**QUOTED TEXT:**
......

From: nnp <version5 () gmail com>
Date: Wed, 8 Jul 2009 22:21:43 +0100

It's quite a difficult problem really, to give an answer that is
correct a large percentage of the time without getting sucked into
more heavyweight analysis i.e. dataflow and path conditions. One
approach is to go the whole way and just try to generate an exploit,
but this gets rather complicated quite quickly, and involves a lot of
analysis that isn't going to be feasible to run for 200,000 test cases
(I'm currently looking at ~1 hour for a single input on VLC)

Especially with things like heap overflows, the determining factor on
whether a bug is exploitable or not might not even be obvious from the
path executed by the fuzz file. You may need to also analyse how much
memory massaging you can do; an automated solution for which is
probably going to need a pretty complicated dynamic/static analysis
tool implementing something like [1], among other stuff. (I do have a
tendency to overcomplicate things though, so I'd love to hear more
hackish solutions)

Given the sheer number of crashes Ben has, there seems to be a real
opportunity to see if there are paramaters of an executed path that
make the paths cluster into groups that are exploitable and not
exploitable. One option is to use a NN optimising over some paramaters
of a path, although the requirement for training data might be
prohibitive. There are similar clustering algorithms that don't have
this exact drawback though. What I have in mind is something like the
vector space model used to classify similarity between documents. A
calculation is run on each path to give its position in the vector
space and then clusters can be assigned manually, or via something
like the k-means algorithm [2]

The real trick/problem is in coming up with measurable properties of a
single path that when this calculation is run, places it in/around the
correct cluster. Basic blocks executed is one, perhaps assigning
unique numbers to loops and using the number of times the loop is
executed might be another... any other ideas?

......

**DATASET CONTENT:**
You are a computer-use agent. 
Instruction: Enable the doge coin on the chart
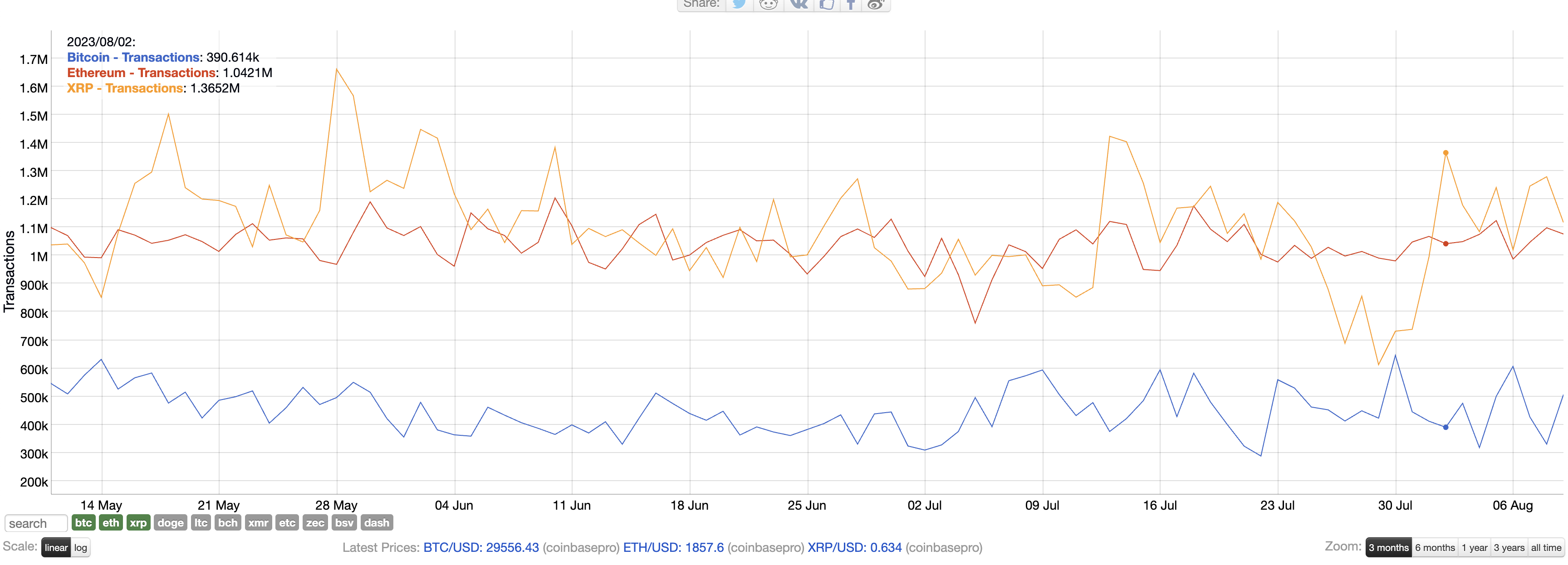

......

**REQUIRED WORK:** Reproduce the email word for word from "From: nnp <version5" to "input on VLC)". The material that comes after the email is separate from it.

**TASK RESPONSE:**
From: nnp <version5 () gmail com>
Date: Wed, 8 Jul 2009 22:21:43 +0100

It's quite a difficult problem really, to give an answer that is
correct a large percentage of the time without getting sucked into
more heavyweight analysis i.e. dataflow and path conditions. One
approach is to go the whole way and just try to generate an exploit,
but this gets rather complicated quite quickly, and involves a lot of
analysis that isn't going to be feasible to run for 200,000 test cases
(I'm currently looking at ~1 hour for a single input on VLC)